- **Input for this task**:

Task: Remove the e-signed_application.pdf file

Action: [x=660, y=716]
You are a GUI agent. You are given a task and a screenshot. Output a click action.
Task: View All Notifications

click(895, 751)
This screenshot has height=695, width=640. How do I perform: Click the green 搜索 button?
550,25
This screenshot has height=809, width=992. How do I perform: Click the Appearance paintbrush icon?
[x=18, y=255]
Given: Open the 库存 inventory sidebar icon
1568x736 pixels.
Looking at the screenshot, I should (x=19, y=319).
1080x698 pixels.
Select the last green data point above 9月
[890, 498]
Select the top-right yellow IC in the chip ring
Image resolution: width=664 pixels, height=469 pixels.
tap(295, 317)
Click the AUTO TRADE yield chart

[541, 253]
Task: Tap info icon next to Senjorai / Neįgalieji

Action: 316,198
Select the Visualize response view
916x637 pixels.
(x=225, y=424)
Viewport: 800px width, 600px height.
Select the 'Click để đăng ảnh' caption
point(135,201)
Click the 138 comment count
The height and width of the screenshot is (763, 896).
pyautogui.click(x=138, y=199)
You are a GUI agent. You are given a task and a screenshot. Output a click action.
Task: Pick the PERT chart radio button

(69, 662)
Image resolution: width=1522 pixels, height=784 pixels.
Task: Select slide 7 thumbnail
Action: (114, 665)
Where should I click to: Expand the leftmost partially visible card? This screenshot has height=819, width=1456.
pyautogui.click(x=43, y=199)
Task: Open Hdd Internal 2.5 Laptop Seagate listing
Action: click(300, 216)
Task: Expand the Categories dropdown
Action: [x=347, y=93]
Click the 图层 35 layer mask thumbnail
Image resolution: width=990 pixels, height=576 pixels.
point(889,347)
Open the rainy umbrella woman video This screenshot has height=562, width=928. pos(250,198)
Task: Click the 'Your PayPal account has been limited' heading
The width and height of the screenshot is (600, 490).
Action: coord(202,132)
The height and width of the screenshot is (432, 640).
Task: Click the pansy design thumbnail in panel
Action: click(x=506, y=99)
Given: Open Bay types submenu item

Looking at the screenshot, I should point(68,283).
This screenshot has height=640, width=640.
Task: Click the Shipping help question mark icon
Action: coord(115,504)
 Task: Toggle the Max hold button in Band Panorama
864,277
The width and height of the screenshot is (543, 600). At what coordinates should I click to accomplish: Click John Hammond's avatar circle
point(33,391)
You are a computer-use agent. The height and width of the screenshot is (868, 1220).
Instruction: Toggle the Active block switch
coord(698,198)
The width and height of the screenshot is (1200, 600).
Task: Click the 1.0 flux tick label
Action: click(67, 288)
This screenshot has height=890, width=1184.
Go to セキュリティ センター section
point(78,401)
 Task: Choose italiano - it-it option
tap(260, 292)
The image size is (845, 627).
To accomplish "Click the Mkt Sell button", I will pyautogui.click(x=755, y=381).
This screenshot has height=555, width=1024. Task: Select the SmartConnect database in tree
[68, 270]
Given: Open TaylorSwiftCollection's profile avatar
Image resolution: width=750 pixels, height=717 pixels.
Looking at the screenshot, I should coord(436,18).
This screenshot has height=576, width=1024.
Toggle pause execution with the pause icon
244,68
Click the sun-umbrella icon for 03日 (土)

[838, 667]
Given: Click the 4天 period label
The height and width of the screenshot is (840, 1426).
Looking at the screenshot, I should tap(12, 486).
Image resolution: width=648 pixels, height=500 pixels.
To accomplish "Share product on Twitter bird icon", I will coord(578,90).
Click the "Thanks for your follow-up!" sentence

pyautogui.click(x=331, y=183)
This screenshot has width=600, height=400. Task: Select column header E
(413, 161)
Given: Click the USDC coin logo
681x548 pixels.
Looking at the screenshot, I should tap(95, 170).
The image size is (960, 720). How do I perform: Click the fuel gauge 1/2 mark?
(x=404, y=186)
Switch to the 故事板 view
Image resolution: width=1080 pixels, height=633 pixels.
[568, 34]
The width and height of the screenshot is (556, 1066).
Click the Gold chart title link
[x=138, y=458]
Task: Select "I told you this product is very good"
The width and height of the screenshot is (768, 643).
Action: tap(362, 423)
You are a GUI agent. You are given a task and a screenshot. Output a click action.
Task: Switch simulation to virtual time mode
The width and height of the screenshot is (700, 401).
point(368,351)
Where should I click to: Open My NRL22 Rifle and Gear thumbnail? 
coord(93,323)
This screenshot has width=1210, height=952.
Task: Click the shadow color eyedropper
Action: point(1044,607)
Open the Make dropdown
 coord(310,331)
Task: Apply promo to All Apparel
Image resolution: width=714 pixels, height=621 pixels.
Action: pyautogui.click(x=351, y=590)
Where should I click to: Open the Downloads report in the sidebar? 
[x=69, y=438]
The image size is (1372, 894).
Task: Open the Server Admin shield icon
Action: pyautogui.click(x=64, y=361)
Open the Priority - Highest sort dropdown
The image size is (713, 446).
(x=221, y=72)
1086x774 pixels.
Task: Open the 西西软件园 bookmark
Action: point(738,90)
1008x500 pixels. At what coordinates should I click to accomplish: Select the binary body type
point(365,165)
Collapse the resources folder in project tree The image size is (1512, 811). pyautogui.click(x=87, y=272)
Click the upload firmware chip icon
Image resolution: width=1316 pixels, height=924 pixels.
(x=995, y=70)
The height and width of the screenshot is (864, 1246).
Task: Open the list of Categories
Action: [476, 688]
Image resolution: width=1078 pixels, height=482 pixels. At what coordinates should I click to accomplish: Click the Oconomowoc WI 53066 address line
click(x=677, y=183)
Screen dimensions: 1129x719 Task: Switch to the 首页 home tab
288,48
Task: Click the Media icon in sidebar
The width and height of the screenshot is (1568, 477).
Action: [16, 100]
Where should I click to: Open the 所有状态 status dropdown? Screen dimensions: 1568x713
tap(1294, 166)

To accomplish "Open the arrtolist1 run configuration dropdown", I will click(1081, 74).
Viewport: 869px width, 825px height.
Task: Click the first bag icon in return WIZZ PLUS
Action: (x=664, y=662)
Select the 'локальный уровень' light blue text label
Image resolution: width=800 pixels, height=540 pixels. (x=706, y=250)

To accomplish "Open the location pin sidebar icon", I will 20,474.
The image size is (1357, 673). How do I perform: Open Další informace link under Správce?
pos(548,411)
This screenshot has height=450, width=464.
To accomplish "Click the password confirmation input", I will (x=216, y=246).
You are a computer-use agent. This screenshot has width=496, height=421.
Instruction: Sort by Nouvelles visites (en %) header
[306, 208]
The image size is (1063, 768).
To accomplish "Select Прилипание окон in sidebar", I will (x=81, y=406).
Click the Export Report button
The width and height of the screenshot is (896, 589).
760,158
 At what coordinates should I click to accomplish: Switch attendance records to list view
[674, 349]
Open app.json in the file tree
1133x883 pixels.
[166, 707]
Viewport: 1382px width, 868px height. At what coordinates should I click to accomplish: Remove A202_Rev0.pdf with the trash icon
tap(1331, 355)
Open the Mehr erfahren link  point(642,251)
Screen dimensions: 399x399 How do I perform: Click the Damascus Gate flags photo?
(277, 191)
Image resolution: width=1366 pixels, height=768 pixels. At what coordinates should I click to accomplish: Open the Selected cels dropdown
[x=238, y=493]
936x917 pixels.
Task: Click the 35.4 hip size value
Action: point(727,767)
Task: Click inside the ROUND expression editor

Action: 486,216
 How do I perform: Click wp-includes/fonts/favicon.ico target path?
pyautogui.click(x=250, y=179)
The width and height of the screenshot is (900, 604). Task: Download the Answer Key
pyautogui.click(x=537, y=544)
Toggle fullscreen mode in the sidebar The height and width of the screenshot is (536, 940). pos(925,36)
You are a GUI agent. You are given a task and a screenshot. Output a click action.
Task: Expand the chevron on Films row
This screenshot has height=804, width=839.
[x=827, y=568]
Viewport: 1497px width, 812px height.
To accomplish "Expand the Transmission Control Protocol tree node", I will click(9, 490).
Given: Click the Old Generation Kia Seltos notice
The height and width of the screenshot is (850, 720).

- **Problem to work on**: Whenever a line above has the word "computer" in it, copy that line.

- **Your solution**:
You are a computer-use agent. The height and width of the screenshot is (868, 1220).
You are a computer-use agent. This screenshot has width=496, height=421.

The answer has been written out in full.